APRIL and Indonesian government at loggerheads over peatland regulations

The Singapore-based paper giant suspended operations after failing to meet a government deadline for a work plan to move off environmentally sensitive peatlands. After crunch talks, the company has until 30 October to come up with a new plan.

gpeace pulau padang
Deforested peatland inside a pulp and paper concession on Pulau Padang, controlled by APRIL subsidiary PT Riau Andalan Pulp & Paper. Image: Ulet Ifansasti / Greenpeace

Indonesia’s second largest paper company, Asia Pacific Resources International Limited (APRIL), is in a dispute with the Indonesian government over the development of environmentally sensitive peatlands.

Indonesia’s Environment and Forestry Ministry ruled on 16 October that the work plan of APRIL’s operational unit, PT RAPP, did not meet the requirements of a ministerial decree on peat exploitation introduced by the government after the devastating forest fires of 2015, which blanketed much of Southeast Asia in the worst haze pollution on record.

The decree forbids agribusiness firms which currently have crops on peatland from replanting on their lands after the current harvest cycle. They can request land from the government to substitute the plantations that are currently on peat.

When drained and dried for agriculture, peat is highly vulnerable to the fires that have blighted Indonesia and its neighbours for generations.

RAPP suspended its operations on 18 October after the Ministry said that its workplan was incompatible with its decree; this move saw 4,600 of the company’s staff put on home leave. The company also said in a statement that “tens of thousands of jobs” were at risk.

The Ministry also cancelled RAPP’s long-term work plan, known in Bahasa Indonesia as the Rencana Kerja Usaha (RKU) because it was not fully compliant with ministerial decree on peatlands. Since an approved RKU is the legal basis for a company to work, RAPP suspended its forestry operations once the ministry cancelled their plan.

However, Environment and Forestry Ministry secretary general Bambang Hendroyono clarified on Wednesday that RAPP had not been forbidden from operating, and that the company’s decision to put its business on hold had been “just their interpretation.”

After extensive discussions with the ministry, APRIL will be resuming operations, and has until 30 October to resubmit its 10-year work plan, detailing how it would manage peatland areas.

About half of APRIL’s 480,000-hectare land bank lies on peat.

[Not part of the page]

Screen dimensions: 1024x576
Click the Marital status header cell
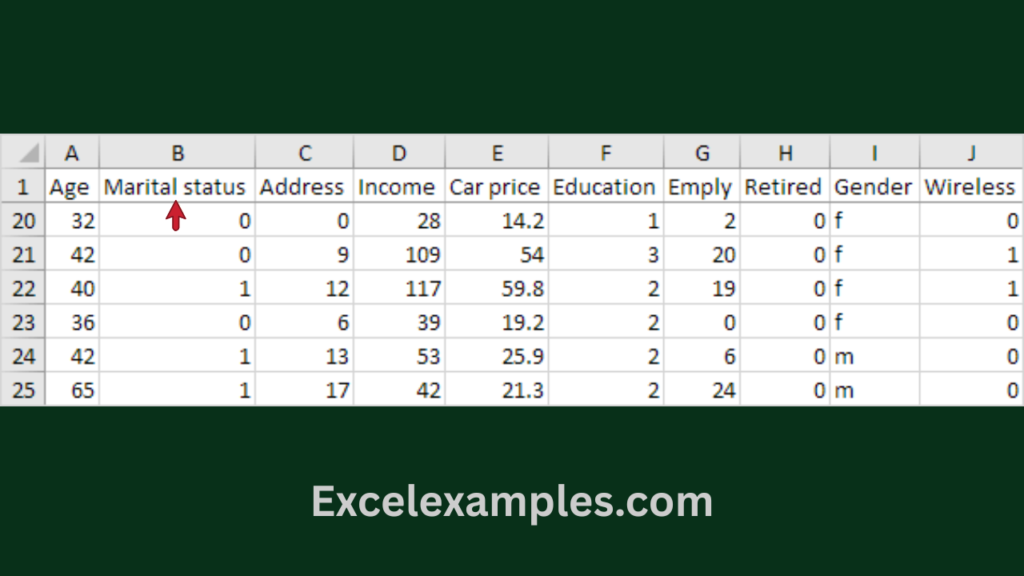coord(176,187)
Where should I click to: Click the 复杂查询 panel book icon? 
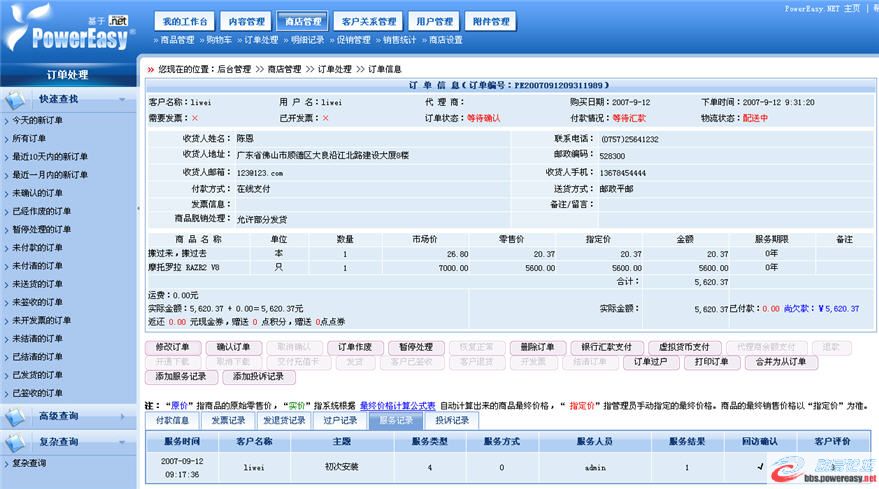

The company has said that it is working through a plan to move off peat, but the problem is securing viable new land to relocate its operations.

APRIL said in a statement that it is pushing for a “gradual and sequential transition” from peat to mineral soil that is “clean and clear.”

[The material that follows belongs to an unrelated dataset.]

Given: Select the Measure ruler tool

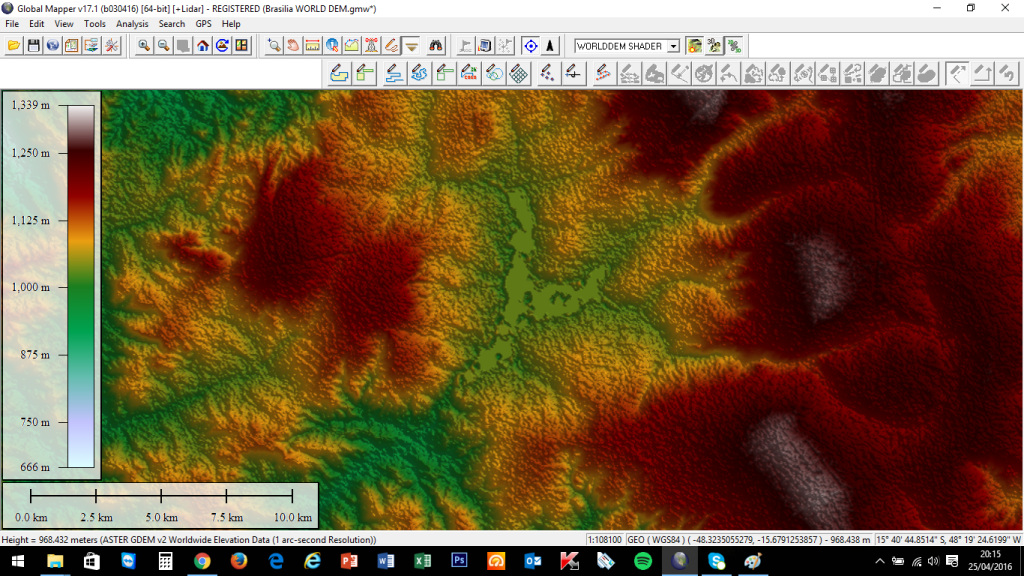Looking at the screenshot, I should tap(312, 46).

Moving off peat quickly would leave the land vulnerable to encroachment and fires, the company claimed.

Indonesia’s Minister for the Environment and Forestry Siti Nurbaya Bakar told Singapore newspaper The Straits Times on Monday that RAPP should comply with the new rules, as all other industrial plantation companies had done, instead of following its own version of the law.

She said that compliance with the rules was essential, as forest fires on drained peatlands have been a major cause of Indonesia’s haze problem.

APRIL is working through a peat management roadmap, which includes a scientific study to aid the protection and restoration of peatlands, 300,000 hectares of which the company has set aside as a conservation area.  

Peat is a sensitive issue for APRIL. In 2015, an APRIL contractor was found to have been digging a canal in peat forest at Pulau Padang, which was in violation of the company’s 2014 sustainability policy.  

The Pulau Padang dispute led to an altercation with Indonesia’s peatland restoration agency, BRG, and prompted environmental groups Greenpeace and World Wide Fund for Nature to back out of an agreement with APRIL to guide the company on its sustainability commitments.  

While APRIL has been working on revisions to its long-term work plan, the company has been rolling out an initiative to stamp out peatland forest fires.  

The Fire Free Village programme was started by APRIL in July 2015, and has since been taken up by other agribusiness firms, including palm oil giants Musim Mas and Wilmar International.

This story was edited and updated on 27 October.